DOCUMENT TEXT =>
☆ ☆ ☆ ☆

Commodity Super Cycle Good and Bad News

Commodities / Commodities Trading Mar 23, 2013 - 01:04 PM GMT

By: Richard_Mills

Commodities

Commodity super-cycles are defined as decades long price movements in a wide range of commodities. Super-cycles differ from shorter term fluctuations in three ways:

  • Super-cycles are demand driven because they follow world GDP
  • Super-cycles span a much longer period of time with upswings of 10-35 years, taking 20-70 years to generate complete cycles
  • Super-cycles are observed over a broad range of commodities. These commodities are mostly inputs for industrial production and for the urban development of an emerging economy

According to DESA Working Paper No. 110 'Super-cycles of commodity prices since the mid-nineteenth century' published February 2012 by Bilge Erten and José Antonio Ocampo there have been 3.5 non-fuel commodity super-cycles from 1894 to 2009:

(1) from 1894 to 1932, peaking in 1917. The first long cycle begins in the late 1890s, peaks around World War I, and ends in the early 1930s, the cycle shows strong upward and downward phases.

(2) from 1932 to 1971, peaking in 1951. The second cycle takes off in the 1930s, peaks during the post-war reconstruction of Europe but doesn't fade away till the mid 1960s. This cycle shows a strong upward phase but a weak downward one.

(3) from 1971 to 1999. The early 1970s marks the beginning of the third cycle which turns downward during the mid 1970s and ends in the late 1990s. This cycle shows a weak upward phase and a strong downward one.

(3) 2001 still ongoing. The post-2000 episode is the beginning of the latest cycle. This super-cycle shows a continuing strong upward phase.

The most recent boom (from 2001) in global economic growth or GDP, is unprecedented.

"Global growth performance has been attributed as the single most important driver of commodity markets, being most pronounced for metals.

The basic premise is that commodity prices and world GDP have a long-term relationship over time because the robust growth episodes in the world economy are accompanied by a rapid pace of industrialization and urbanization, which in turn require an increasing supply of primary commodities as inputs of production. However, there is often a lag between the investment in further commodity production and the actual results, which leads to price hikes in periods of strong world economic growth. As growth slows down and investment generates with a lag an increase in commodity supplies, the pressure on commodity prices eases. This hypothesis implies that the super-cycles in world output fluctuations generate corresponding super-cycles in real commodity prices." ~ DESA Working Paper No. 110

The real prices of energy and metals more than doubled from the lows of 1999

and late 2001/2002 to the high in 2008.

After suffering a severe correction in late 2008 (because of the global economic slowdown) and bottoming in early 2009 commodity prices started to recover - from the low in early 2009 commodity prices have been putting in higher highs and higher lows.

By comparing the charts above it's obvious metals and agricultural have a long running integrated relationship with global GDP.

The phases and durations of previous super-cycles lead us to expect an upswing phase of between ten and thirty years. Being that we're twelve years into this super-cycle is there more to come, or has supply caught up to a cooling global economy?

☆ ☆ ☆ ☆

RECORDED INFORMATION =>
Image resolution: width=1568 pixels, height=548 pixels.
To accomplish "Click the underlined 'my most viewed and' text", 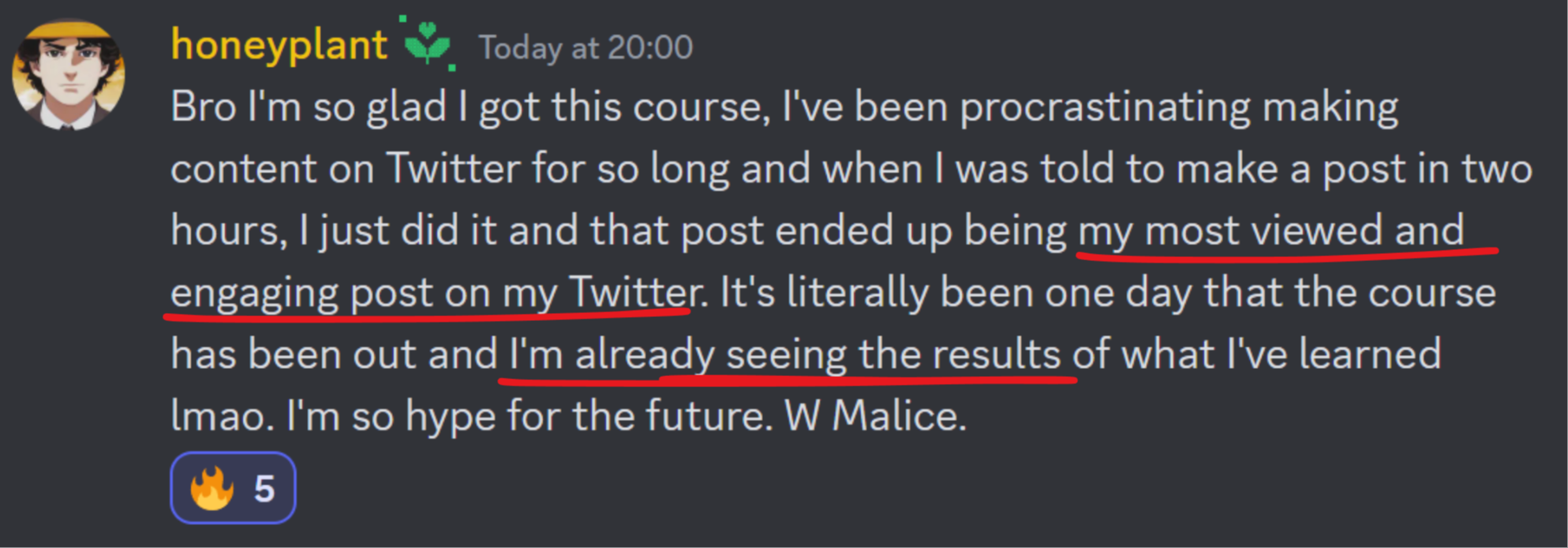I will coord(1270,231).
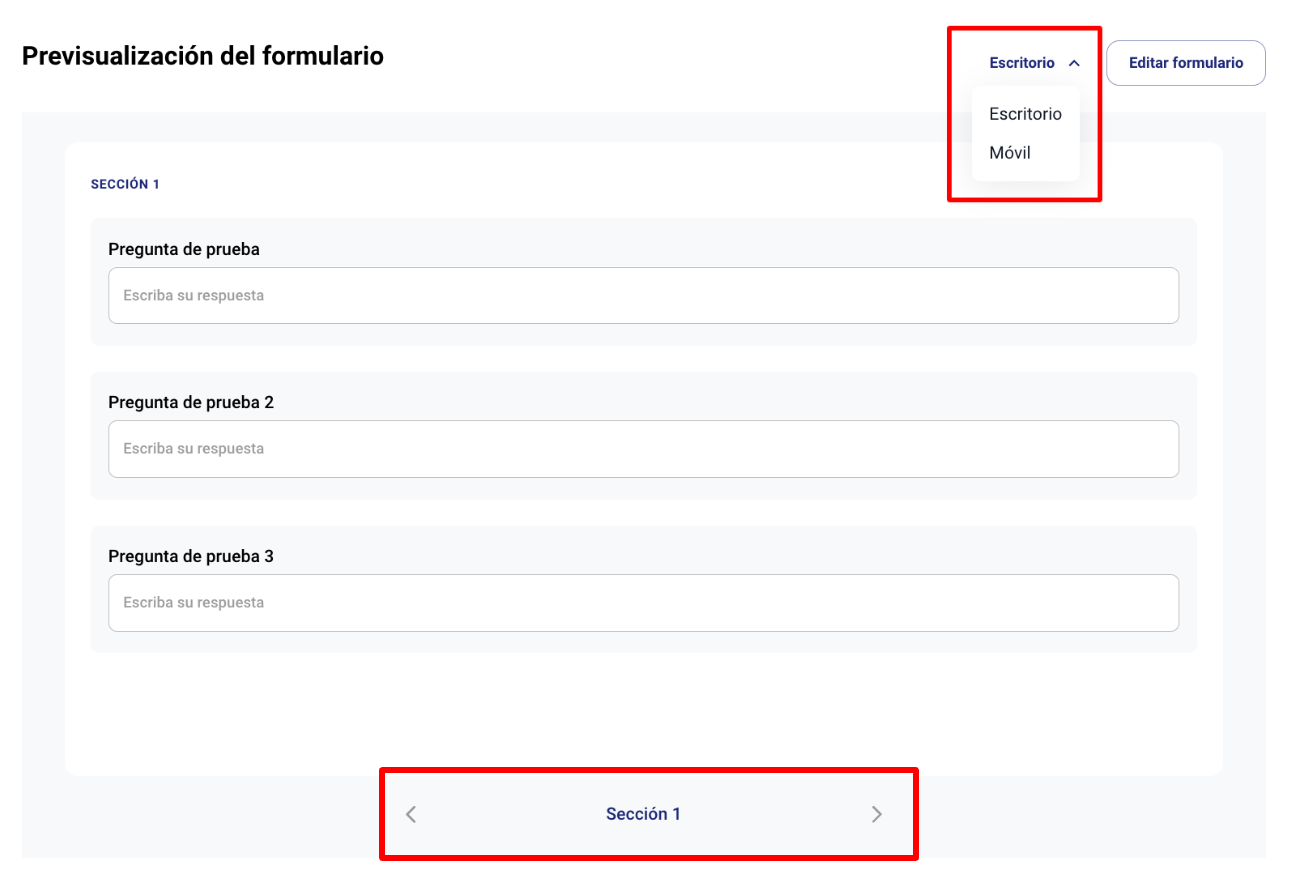Click the Pregunta de prueba 2 label

(x=191, y=402)
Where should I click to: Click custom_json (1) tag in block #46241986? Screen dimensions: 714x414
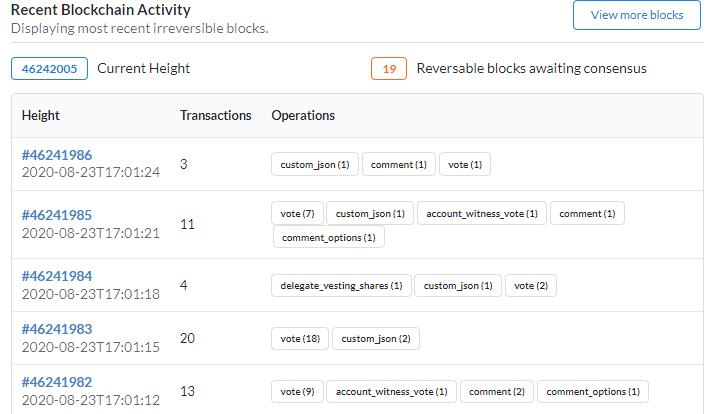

☆ ☆ ☆ ☆

CHECK YOUR UNDERSTANDING =>
[a] In the commodity super-cycle article, in what year did the first non-fuel commodity super-cycle peak?
[b] Rewrite the paragraph of the commodity super-cycle article that begins "After suffering a severe correction" in a single shorter sentence, keeping its main facts.
The lines come from a different source than the commodity super-cycle article.

OUTPUTS BY TASK =>
[a] 1917

[b] Commodity prices corrected sharply in late 2008 because of the global economic slowdown, bottomed in early 2009, and have since recovered with higher highs and higher lows.